==== DOCUMENT TEXT

Planning-rigor flags

  • FFTW_ESTIMATE specifies that, instead of actual measurements of different algorithms, a simple heuristic is used to pick a (probably sub-optimal) plan quickly. With this flag, the input/output arrays are not overwritten during planning.
  • FFTW_MEASURE tells FFTW to find an optimized plan by actually computing several FFTs and measuring their execution time. Depending on your machine, this can take some time (often a few seconds). FFTW_MEASURE is the default planning option.
  • FFTW_PATIENT is like FFTW_MEASURE, but considers a wider range of algorithms and often produces a “more optimal” plan (especially for large transforms), but at the expense of several times longer planning time (especially for large transforms).
  • FFTW_EXHAUSTIVE is like FFTW_PATIENT, but considers an even wider range of algorithms, including many that we think are unlikely to be fast, to produce the most optimal plan but with a substantially increased planning time.
  • FFTW_WISDOM_ONLY is a special planning mode in which the plan is only created if wisdom is available for the given problem, and otherwise a NULL plan is returned. This can be combined with other flags, e.g. ‘FFTW_WISDOM_ONLY | FFTW_PATIENT’ creates a plan only if wisdom is available that was created in FFTW_PATIENT or FFTW_EXHAUSTIVE mode. The FFTW_WISDOM_ONLY flag is intended for users who need to detect whether wisdom is available; for example, if wisdom is not available one may wish to allocate new arrays for planning so that user data is not overwritten.

========
==== LISTED ENTRIES

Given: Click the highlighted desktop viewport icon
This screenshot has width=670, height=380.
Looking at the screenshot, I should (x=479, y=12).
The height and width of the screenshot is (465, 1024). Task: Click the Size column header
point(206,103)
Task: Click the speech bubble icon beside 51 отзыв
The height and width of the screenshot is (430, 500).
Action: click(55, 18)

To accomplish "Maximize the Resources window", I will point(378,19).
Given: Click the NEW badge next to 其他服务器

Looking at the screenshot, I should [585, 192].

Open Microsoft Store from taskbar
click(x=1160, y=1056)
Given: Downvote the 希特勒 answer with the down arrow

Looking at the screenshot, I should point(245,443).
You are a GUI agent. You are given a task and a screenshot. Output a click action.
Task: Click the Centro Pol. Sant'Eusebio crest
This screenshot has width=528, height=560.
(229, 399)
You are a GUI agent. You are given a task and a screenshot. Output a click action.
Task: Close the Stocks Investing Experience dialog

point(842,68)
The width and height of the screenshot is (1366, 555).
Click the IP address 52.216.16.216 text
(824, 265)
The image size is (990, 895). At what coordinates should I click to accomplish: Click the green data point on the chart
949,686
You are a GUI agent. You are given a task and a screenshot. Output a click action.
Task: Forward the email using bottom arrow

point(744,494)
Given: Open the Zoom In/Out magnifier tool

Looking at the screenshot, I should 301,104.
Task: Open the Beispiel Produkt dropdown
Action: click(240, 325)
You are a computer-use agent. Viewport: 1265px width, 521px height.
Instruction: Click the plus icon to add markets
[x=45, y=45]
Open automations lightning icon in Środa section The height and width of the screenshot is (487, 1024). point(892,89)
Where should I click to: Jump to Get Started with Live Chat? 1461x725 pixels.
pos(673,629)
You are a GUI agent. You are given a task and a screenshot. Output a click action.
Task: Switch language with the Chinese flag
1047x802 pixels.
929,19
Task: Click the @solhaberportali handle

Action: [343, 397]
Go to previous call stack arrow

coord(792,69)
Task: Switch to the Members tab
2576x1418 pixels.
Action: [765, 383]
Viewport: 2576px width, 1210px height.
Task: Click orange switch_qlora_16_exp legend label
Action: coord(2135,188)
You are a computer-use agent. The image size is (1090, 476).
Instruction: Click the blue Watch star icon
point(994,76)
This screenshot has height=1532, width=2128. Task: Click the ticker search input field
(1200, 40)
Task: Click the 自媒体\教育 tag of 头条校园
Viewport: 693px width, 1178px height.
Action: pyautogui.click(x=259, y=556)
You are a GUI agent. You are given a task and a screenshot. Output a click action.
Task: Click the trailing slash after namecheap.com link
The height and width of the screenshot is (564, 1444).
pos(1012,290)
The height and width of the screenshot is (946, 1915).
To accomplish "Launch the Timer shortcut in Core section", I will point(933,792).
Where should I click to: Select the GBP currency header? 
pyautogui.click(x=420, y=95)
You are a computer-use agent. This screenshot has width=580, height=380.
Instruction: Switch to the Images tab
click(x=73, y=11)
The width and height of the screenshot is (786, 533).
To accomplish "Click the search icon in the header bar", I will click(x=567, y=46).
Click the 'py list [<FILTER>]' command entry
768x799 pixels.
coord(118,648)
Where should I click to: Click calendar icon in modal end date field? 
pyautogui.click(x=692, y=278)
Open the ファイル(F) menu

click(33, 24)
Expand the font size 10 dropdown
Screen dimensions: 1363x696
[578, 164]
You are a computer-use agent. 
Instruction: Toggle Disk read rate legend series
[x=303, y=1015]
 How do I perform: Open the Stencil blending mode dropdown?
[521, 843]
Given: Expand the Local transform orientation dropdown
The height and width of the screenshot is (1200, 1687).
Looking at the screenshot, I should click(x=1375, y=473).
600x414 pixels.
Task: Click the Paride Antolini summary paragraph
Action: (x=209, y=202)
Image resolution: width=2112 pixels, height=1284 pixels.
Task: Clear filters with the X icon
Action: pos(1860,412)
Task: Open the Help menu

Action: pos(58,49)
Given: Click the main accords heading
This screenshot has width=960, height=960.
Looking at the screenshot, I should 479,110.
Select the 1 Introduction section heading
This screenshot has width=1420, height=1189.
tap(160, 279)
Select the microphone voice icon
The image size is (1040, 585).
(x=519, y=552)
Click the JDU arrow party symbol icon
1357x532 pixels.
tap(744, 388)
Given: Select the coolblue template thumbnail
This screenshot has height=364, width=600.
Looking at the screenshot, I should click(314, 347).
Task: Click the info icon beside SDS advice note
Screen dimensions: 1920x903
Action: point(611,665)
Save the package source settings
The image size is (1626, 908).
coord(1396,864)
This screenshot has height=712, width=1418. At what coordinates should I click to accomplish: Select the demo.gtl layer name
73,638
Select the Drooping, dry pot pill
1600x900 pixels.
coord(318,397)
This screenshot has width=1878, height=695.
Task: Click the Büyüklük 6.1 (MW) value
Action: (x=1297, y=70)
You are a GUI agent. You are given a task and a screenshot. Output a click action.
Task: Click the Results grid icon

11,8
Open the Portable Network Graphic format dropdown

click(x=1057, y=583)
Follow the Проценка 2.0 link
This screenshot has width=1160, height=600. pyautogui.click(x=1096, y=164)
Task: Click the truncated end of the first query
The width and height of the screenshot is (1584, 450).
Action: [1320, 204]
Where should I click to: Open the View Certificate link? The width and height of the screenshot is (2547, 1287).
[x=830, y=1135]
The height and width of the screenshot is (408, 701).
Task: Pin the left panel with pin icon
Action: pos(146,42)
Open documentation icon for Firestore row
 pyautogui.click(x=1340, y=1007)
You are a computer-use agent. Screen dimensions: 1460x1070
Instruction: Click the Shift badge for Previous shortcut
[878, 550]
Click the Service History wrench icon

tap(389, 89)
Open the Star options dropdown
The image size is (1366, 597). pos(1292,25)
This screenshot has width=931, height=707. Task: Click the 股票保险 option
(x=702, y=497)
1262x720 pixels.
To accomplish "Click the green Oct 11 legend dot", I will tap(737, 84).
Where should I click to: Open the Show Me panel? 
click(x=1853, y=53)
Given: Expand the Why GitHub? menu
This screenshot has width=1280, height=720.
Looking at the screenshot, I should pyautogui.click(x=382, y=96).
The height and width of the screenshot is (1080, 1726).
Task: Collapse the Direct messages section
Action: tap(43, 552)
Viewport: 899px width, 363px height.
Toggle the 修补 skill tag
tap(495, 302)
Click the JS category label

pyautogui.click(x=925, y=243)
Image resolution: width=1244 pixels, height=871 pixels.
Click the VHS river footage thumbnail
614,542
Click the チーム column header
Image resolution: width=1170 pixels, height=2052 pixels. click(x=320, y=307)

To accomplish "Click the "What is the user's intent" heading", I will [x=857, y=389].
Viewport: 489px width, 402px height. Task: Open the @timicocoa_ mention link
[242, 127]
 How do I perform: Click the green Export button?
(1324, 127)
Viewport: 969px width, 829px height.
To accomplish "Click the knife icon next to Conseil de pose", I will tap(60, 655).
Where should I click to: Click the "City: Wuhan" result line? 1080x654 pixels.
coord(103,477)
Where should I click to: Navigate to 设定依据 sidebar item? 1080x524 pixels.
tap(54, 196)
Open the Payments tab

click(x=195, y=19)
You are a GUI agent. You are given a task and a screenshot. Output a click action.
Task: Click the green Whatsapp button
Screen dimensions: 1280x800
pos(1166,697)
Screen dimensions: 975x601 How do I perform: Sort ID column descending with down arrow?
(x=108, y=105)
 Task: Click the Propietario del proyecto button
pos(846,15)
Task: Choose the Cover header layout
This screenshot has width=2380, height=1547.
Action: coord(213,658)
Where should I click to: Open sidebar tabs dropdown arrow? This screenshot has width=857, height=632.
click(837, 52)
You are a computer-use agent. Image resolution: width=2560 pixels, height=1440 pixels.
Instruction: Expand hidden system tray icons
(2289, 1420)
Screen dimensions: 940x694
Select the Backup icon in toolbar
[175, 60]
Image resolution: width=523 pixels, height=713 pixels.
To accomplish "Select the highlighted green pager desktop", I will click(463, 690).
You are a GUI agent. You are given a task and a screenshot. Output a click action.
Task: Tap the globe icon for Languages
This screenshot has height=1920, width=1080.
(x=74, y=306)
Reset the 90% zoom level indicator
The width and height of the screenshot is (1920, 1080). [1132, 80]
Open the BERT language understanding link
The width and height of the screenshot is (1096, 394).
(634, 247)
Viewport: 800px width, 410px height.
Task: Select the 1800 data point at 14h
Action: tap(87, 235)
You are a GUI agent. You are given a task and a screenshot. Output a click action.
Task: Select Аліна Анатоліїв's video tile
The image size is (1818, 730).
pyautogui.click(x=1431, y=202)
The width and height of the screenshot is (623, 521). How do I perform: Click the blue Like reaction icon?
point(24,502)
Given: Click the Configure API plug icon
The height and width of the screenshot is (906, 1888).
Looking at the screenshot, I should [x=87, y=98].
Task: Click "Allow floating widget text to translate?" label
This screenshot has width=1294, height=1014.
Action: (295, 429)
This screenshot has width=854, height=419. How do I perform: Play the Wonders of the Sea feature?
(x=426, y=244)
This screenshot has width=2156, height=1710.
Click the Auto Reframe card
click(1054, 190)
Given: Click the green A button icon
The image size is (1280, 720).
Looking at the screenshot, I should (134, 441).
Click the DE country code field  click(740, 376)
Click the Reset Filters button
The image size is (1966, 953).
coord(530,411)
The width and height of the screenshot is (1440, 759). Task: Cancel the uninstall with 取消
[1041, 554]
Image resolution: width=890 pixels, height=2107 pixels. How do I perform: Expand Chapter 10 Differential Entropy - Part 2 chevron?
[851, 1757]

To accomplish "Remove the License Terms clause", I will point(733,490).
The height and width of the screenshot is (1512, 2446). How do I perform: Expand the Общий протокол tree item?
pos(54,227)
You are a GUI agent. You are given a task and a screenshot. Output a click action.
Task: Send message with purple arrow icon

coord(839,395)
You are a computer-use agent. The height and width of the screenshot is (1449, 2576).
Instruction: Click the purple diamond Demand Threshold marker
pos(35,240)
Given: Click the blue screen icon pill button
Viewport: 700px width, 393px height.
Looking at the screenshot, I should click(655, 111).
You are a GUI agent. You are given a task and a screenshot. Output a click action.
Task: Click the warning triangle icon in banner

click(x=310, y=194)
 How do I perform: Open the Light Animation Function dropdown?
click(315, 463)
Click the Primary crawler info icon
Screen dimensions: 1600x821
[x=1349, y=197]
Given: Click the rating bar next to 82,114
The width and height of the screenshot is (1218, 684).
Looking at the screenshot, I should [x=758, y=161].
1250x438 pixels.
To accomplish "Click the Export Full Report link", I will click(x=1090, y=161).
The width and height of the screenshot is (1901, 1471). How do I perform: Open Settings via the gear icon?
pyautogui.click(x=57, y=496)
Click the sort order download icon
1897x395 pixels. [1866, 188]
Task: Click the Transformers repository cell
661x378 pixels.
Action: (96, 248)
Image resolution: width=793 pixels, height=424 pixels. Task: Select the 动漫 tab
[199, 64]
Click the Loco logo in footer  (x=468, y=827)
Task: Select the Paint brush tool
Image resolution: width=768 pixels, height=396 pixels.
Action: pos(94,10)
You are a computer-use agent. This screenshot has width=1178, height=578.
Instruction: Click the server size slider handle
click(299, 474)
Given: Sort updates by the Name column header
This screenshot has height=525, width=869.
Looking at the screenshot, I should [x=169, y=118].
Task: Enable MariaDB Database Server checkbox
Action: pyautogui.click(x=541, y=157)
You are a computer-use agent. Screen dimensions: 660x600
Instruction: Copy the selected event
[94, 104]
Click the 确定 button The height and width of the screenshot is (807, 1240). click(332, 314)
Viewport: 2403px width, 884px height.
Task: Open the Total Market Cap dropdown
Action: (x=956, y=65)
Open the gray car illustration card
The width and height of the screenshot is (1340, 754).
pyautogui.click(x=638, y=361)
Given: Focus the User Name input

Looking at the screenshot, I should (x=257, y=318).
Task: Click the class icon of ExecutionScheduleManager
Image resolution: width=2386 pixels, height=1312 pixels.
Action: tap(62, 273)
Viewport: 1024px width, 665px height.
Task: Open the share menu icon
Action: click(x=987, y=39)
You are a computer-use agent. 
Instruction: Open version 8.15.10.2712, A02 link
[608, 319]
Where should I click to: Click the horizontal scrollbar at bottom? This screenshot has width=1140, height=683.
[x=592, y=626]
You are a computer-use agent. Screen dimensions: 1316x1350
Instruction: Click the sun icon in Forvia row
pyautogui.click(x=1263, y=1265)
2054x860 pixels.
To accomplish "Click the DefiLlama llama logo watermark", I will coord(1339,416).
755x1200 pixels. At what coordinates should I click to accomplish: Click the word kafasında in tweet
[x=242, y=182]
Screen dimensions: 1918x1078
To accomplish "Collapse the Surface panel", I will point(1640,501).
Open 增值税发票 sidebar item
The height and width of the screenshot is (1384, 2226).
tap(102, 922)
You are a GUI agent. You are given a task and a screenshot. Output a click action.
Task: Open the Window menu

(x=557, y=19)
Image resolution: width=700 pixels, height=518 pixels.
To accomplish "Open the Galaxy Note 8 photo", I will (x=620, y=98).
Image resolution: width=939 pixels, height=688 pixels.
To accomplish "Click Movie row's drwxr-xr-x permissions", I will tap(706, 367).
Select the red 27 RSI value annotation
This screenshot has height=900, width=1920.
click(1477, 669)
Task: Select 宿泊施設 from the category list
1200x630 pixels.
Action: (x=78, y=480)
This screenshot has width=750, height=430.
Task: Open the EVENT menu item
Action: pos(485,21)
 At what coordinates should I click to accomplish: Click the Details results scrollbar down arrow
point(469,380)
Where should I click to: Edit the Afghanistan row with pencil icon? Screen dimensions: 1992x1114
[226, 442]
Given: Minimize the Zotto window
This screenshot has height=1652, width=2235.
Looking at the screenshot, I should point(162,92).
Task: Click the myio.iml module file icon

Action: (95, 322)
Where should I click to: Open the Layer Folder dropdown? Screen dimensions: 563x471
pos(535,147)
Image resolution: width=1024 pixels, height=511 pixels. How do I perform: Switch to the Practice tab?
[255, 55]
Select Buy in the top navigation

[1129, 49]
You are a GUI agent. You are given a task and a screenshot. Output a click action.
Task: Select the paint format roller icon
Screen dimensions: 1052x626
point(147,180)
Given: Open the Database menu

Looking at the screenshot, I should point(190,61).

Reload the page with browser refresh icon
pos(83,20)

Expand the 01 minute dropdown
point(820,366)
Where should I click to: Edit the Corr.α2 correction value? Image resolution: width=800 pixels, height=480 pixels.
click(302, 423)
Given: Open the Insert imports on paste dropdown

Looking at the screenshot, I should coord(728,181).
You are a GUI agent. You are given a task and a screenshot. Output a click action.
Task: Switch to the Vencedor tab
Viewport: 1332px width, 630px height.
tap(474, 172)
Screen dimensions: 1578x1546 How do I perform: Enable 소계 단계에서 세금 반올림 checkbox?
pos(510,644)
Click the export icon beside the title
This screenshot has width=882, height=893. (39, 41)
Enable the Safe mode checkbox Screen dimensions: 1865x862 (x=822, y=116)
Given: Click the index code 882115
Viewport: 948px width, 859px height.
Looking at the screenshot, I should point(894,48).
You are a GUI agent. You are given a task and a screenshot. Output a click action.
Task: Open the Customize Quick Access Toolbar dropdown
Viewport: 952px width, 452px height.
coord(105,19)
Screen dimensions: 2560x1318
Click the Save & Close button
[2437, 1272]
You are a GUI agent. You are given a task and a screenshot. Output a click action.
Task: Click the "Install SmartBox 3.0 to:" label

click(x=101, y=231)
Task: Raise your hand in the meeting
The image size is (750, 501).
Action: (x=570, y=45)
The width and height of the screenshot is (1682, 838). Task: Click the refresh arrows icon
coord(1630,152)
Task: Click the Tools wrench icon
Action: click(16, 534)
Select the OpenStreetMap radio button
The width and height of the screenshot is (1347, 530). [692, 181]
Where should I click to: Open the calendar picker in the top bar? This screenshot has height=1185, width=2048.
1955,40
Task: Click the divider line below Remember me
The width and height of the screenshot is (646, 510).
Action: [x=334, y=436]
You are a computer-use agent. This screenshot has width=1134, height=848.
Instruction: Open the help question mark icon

========

**GIVEN TASK:** Rewrite the planning-rigor flags text between "Planning-rigor flags" and "default planning option.", inclusive, substituting "running time" for "execution time".

**SOLUTION TO THIS PROBLEM:**
Planning-rigor flags

  • FFTW_ESTIMATE specifies that, instead of actual measurements of different algorithms, a simple heuristic is used to pick a (probably sub-optimal) plan quickly. With this flag, the input/output arrays are not overwritten during planning.
  • FFTW_MEASURE tells FFTW to find an optimized plan by actually computing several FFTs and measuring their running time. Depending on your machine, this can take some time (often a few seconds). FFTW_MEASURE is the default planning option.